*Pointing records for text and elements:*
·····

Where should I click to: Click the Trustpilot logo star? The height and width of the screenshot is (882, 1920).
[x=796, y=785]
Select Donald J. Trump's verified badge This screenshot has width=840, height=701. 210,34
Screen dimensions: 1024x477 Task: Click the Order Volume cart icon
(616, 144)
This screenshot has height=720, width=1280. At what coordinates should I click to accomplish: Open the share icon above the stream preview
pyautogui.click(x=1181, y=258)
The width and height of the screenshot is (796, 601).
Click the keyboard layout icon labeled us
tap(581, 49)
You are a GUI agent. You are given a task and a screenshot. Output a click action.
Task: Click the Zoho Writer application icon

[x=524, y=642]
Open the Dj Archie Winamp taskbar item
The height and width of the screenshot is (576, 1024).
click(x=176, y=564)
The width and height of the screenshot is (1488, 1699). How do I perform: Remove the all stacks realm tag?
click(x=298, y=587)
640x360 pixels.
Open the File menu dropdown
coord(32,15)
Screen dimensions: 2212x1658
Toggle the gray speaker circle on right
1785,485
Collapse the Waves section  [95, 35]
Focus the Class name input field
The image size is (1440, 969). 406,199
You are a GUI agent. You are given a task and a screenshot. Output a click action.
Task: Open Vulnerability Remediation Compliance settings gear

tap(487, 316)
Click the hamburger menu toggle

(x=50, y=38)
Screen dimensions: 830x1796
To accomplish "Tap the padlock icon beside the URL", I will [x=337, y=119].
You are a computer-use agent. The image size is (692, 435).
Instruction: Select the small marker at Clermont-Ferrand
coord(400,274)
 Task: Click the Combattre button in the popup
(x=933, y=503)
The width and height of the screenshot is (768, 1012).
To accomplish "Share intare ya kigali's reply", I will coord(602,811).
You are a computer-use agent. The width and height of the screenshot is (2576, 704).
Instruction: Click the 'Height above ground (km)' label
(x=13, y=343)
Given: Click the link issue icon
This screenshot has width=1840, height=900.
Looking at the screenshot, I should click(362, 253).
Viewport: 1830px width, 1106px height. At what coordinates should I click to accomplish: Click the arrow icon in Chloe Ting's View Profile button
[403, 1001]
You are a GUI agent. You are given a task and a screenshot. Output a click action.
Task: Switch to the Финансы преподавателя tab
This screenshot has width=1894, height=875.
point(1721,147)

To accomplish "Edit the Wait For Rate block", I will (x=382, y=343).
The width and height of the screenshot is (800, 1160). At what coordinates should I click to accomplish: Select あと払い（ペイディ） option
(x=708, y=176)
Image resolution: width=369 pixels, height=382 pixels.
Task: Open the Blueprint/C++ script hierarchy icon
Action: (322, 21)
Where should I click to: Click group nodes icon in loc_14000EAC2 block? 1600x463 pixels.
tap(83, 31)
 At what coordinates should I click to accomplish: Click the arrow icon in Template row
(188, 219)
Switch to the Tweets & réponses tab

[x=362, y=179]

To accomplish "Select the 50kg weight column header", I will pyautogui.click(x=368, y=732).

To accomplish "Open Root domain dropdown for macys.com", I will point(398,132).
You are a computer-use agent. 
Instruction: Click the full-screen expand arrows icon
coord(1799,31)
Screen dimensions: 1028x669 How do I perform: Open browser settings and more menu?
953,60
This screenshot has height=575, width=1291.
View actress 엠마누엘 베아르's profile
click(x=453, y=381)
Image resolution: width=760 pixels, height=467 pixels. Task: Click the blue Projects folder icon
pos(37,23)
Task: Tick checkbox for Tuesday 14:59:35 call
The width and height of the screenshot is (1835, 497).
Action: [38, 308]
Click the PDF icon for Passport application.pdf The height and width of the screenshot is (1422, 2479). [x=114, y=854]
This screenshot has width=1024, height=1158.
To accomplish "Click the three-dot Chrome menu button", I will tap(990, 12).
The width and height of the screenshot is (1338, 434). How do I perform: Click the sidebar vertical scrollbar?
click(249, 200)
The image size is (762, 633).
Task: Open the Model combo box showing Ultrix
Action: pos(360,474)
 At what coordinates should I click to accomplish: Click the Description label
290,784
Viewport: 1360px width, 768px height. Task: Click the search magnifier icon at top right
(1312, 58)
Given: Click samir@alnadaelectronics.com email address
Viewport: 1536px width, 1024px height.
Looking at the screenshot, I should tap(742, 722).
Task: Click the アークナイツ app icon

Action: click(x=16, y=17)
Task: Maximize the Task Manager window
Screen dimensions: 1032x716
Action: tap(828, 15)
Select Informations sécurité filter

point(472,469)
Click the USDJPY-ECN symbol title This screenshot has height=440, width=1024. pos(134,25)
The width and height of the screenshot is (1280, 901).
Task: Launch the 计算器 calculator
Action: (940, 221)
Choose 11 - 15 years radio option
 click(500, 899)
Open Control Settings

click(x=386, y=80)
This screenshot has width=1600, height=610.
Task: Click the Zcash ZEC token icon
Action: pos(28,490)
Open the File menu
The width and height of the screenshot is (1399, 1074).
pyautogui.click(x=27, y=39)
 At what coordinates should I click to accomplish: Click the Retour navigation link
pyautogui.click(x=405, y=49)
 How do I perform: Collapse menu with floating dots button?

·····

*TASK GOAL:* Copy out the rows from the line that has "Task: Maximize the Task Manager window" through the last row, changing "radio option" to "radio button" and leaving everything else as it is.

*WRITTEN RESPONSE:*
Task: Maximize the Task Manager window
Screen dimensions: 1032x716
Action: tap(828, 15)
Select Informations sécurité filter

point(472,469)
Click the USDJPY-ECN symbol title This screenshot has height=440, width=1024. pos(134,25)
The width and height of the screenshot is (1280, 901).
Task: Launch the 计算器 calculator
Action: (940, 221)
Choose 11 - 15 years radio button
 click(500, 899)
Open Control Settings

click(x=386, y=80)
This screenshot has width=1600, height=610.
Task: Click the Zcash ZEC token icon
Action: pos(28,490)
Open the File menu
The width and height of the screenshot is (1399, 1074).
pyautogui.click(x=27, y=39)
 At what coordinates should I click to accomplish: Click the Retour navigation link
pyautogui.click(x=405, y=49)
 How do I perform: Collapse menu with floating dots button?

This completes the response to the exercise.